“There’s no more excuses,” said California Governor Gavin Newsom at a recent press conference, urging cities and counties throughout the state to ramp up the cruel and ineffective clearing encampments of unhoused people living in their jurisdictions.
The “excuses” Newsom referred to were the federal court cases that said governments could not punish unhoused people for living in public spaces if there was nowhere else to go. While these cases, Martin v. Boise and Grants Pass v. Johnson, did not prevent cities from criminalizing people for being in public spaces, they established a moral baseline that punishing people for their unhoused status was wrong unless there was shelter available to them. The U.S. Supreme Court, in a June 28 ruling, removed that narrow limitation, paving the way for government authorities to ticket and arrest people and to destroy their property without having to offer any other options.
Following the Court’s ruling, Newsom issued an executive order requiring state agencies under his authority to destroy all encampments and urging cities and counties to do the same. Now, he is threatening to withhold state funding from local governments that do not tear down communities where unhoused people live.

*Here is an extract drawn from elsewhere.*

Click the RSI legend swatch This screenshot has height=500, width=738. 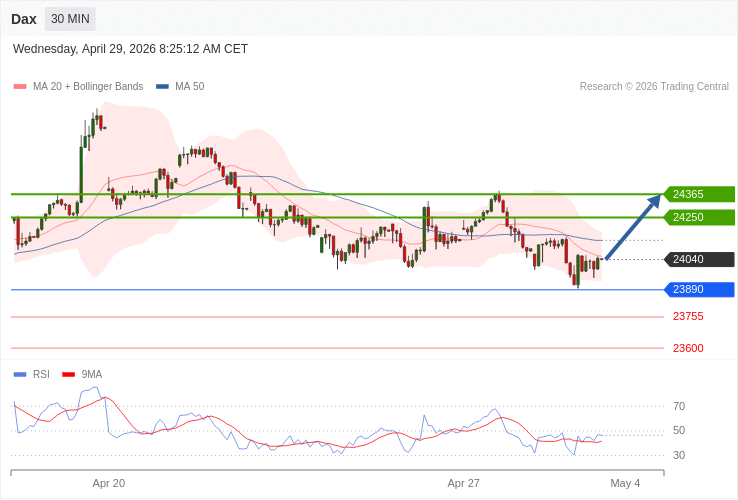(19, 375)
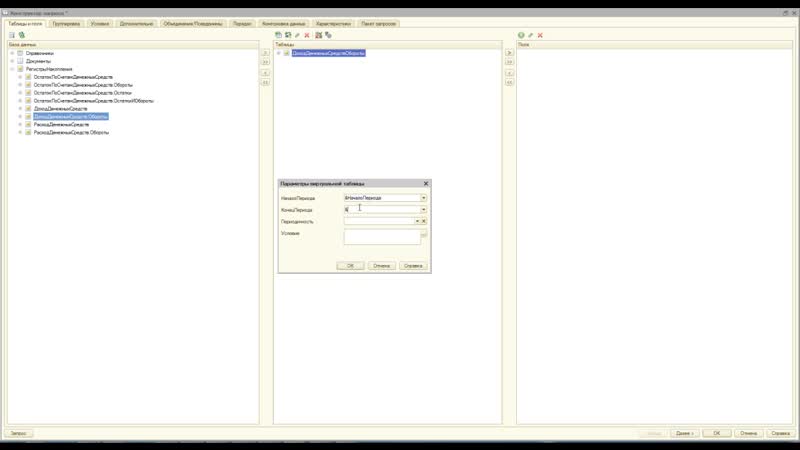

The criminalization of unhoused people is nothing new. It has been the default policy of cities like Los Angeles for decades. Advocates and unhoused people have consistently pointed out the devastating consequences over the years. Human Rights Watch’s new report describes this practice in Los Angeles and the harm it causes both to the individuals and communities involved, and to any hopes of resolving houselessness.
As the primary author of this report, I witnessed numerous encampment destructions or “sweeps” of the type Newsom is ordering. During one, in an industrial area just by the freeway south of Skid Row, I watched Sanitation Department workers demolish tents and structures where about thirty people had sought refuge. Police taped off the area, preventing the residents from going in to retrieve their property.

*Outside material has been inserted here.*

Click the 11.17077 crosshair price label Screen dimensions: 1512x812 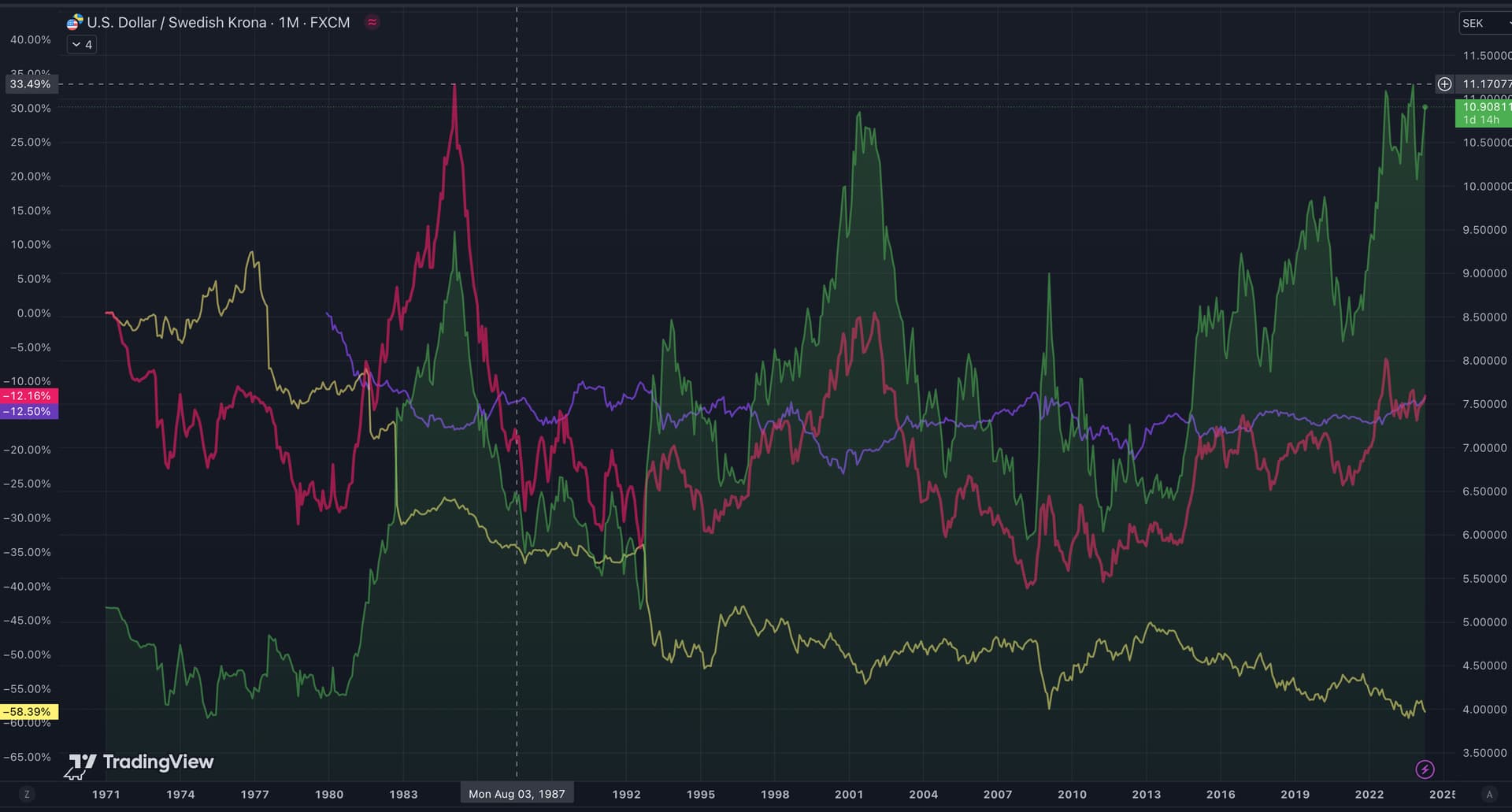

Those displaced from the encampment said that they lost clothing, bedding, papers, work tools, medications, identification, and other essential property. They had been given just a few minutes to pack and move.
Police officers at the scene said that everyone there had been offered “housing,” just as Newsom now falsely implies that shelter or housing is readily available. Residents of the encampment denied being made such offers, and Human Rights Watch analysis of Los Angeles Homeless Services Authority data revealed that only a handful of shelter offers had been made at that location that day and in the many months leading up to it.
The people from this encampment were forced to scatter. Some joined other encampments nearby, which were similarly destroyed in the next few weeks. Others went off on their own.
Leaving the community of an established encampment makes one more vulnerable to violence, illness, and overdose. It makes one harder to reach by service providers who might have housing available. It undermines social bonds crucial to survival. And it does nothing to solve houselessness.
Nobody wants to see encampments. This destruction and scattering of unhoused people may remove them from sight, but it’s not a real solution to houselessness. Our research confirms what advocates and unhoused people have long known—that housing, not temporary shelter and certainly not destructive sweeps, is the only way to end houselessness.
In California and across the country, the way forward is to produce more affordable units, preserve existing affordable units, provide services along with housing for those who need it, and keep people in their homes.